• **EXERCISE**: Beneath this instruction is a listing. Transcribe from it only the stretch from the line with "The width and height of the screenshot is (1387, 868)." through the line with "Task: Check the", both end lines included, exactly as written.
· · · · · · ·
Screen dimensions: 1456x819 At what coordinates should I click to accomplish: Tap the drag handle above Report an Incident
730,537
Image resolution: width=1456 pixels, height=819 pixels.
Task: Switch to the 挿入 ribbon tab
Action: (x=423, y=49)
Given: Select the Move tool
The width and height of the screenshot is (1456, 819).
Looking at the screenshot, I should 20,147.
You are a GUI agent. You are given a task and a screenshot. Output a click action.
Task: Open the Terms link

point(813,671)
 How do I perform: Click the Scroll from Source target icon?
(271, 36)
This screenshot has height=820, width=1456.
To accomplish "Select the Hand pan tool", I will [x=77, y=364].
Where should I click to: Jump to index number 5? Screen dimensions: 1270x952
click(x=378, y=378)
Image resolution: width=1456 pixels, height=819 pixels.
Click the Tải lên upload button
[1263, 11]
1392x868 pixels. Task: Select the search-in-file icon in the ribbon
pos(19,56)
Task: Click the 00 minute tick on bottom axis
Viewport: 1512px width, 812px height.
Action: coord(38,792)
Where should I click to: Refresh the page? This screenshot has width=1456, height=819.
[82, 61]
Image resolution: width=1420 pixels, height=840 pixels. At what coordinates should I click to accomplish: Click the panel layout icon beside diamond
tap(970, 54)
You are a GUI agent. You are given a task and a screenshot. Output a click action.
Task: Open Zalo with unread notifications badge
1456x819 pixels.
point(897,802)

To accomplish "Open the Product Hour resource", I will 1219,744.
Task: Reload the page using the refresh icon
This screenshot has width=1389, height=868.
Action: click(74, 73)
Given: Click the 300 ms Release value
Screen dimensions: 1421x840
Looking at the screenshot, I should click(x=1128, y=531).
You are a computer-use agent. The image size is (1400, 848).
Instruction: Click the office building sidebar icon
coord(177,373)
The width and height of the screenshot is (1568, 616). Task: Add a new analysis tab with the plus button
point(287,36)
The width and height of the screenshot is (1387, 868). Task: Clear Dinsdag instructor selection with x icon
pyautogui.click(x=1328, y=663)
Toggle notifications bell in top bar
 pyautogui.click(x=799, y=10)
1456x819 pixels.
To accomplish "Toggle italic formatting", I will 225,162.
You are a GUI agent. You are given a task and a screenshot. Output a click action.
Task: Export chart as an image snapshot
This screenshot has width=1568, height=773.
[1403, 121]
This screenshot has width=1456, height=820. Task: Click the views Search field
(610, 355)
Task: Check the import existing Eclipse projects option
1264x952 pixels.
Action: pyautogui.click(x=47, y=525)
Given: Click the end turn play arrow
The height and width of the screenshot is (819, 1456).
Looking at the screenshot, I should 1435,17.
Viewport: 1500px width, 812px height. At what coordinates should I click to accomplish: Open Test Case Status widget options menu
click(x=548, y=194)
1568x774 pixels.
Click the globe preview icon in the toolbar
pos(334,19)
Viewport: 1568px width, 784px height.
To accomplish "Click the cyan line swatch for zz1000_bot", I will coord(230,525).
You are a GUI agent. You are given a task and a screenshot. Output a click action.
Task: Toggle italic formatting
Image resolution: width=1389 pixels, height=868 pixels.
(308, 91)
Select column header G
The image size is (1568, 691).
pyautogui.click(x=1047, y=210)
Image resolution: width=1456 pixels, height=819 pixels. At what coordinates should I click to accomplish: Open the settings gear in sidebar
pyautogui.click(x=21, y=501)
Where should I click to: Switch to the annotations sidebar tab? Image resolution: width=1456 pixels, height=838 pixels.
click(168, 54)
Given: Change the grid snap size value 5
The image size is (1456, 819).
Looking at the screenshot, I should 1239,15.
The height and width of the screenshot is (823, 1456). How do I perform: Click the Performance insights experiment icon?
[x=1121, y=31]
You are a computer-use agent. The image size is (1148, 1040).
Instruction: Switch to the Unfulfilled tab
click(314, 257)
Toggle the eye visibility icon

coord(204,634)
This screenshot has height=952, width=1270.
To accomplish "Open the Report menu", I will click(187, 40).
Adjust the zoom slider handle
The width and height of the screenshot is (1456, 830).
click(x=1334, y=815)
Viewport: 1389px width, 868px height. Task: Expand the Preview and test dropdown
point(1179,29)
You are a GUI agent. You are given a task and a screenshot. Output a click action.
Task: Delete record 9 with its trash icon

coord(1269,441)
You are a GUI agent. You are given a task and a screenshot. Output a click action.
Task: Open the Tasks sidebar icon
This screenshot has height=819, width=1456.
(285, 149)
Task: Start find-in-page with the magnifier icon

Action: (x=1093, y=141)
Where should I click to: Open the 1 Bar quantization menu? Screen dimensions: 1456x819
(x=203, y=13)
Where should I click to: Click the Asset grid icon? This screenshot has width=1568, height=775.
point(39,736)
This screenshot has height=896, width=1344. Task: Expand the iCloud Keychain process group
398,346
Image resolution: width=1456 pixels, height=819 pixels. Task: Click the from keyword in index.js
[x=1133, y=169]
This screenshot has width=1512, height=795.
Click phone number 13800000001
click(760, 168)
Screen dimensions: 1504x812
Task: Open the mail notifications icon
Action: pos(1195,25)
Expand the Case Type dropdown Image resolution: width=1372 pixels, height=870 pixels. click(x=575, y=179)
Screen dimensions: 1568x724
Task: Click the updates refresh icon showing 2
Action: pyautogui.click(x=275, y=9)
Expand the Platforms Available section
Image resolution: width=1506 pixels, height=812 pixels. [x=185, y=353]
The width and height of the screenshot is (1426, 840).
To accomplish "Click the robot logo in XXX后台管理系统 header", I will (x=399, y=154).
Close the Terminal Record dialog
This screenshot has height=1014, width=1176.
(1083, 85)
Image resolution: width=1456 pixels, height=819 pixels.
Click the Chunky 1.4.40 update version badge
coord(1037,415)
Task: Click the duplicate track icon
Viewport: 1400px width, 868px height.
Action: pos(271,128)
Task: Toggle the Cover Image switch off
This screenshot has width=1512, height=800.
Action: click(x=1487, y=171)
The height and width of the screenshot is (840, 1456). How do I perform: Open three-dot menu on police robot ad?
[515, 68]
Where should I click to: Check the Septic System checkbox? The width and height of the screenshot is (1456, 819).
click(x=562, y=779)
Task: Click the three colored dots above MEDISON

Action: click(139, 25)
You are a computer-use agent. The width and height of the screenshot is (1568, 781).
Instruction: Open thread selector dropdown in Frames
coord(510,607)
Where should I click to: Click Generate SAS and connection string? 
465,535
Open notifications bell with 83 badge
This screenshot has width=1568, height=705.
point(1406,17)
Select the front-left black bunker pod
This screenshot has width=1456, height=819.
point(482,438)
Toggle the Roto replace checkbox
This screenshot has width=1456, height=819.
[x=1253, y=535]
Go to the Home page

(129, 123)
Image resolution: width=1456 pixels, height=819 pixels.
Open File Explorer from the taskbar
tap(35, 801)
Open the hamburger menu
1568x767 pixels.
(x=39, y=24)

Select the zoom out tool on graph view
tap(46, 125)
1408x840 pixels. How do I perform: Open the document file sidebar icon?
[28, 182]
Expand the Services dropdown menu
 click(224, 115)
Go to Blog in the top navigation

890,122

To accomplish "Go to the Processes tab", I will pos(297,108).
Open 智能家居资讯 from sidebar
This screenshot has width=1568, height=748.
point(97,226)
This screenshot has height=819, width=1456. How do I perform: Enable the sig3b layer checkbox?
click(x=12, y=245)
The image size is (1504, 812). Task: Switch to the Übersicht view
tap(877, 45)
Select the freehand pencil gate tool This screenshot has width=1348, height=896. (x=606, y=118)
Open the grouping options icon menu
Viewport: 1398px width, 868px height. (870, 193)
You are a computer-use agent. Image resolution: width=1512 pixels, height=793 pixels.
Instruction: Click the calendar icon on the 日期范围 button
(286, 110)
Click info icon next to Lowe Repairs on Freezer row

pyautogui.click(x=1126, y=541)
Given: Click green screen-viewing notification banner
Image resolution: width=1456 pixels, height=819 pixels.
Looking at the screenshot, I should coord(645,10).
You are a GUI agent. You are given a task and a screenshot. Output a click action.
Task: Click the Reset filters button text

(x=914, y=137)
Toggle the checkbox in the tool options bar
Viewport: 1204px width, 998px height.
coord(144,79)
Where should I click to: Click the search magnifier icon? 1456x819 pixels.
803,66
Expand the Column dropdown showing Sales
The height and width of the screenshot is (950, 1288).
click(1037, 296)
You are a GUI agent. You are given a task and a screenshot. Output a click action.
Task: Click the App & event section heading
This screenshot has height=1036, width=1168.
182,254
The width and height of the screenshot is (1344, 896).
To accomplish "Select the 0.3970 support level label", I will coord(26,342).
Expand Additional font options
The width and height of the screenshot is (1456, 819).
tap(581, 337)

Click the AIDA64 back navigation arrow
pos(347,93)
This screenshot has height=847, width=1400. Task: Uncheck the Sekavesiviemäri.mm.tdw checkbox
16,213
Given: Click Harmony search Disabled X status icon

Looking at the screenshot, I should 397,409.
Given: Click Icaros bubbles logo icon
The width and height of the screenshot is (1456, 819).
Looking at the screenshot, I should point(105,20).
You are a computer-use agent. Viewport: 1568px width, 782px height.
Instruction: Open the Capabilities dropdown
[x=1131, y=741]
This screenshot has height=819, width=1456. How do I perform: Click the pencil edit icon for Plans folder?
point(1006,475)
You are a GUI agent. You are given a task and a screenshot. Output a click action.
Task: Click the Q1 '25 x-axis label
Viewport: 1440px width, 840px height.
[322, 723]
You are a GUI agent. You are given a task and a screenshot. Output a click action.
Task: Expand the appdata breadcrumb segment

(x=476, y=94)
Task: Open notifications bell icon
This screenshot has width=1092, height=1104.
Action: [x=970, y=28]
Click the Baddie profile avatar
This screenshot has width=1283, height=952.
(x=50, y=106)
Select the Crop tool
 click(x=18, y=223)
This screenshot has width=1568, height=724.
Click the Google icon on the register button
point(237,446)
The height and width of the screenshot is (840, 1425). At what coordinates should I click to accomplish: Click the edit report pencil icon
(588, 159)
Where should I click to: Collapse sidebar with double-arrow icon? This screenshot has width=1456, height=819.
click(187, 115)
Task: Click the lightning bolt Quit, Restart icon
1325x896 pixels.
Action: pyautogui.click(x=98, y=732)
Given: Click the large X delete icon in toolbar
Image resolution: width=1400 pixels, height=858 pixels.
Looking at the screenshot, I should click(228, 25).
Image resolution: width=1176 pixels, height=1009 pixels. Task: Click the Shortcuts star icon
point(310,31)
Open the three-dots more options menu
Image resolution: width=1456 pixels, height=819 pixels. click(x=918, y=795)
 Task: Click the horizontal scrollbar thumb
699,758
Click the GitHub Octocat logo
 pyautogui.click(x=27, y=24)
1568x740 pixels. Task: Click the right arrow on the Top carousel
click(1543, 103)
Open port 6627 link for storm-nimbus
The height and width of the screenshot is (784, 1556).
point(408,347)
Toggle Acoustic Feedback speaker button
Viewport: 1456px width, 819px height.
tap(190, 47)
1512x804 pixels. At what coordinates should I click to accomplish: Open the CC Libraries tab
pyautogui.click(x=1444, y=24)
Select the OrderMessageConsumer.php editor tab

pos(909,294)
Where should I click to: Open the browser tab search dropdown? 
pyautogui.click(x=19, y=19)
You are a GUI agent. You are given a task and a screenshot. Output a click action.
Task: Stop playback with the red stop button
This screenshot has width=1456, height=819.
· · · · · · ·
• **OUTPUT OF THE EXERCISE**:
The width and height of the screenshot is (1387, 868). Task: Clear Dinsdag instructor selection with x icon
pyautogui.click(x=1328, y=663)
Toggle notifications bell in top bar
 pyautogui.click(x=799, y=10)
1456x819 pixels.
To accomplish "Toggle italic formatting", I will 225,162.
You are a GUI agent. You are given a task and a screenshot. Output a click action.
Task: Export chart as an image snapshot
This screenshot has width=1568, height=773.
[1403, 121]
This screenshot has width=1456, height=820. Task: Click the views Search field
(610, 355)
Task: Check the import existing Eclipse projects option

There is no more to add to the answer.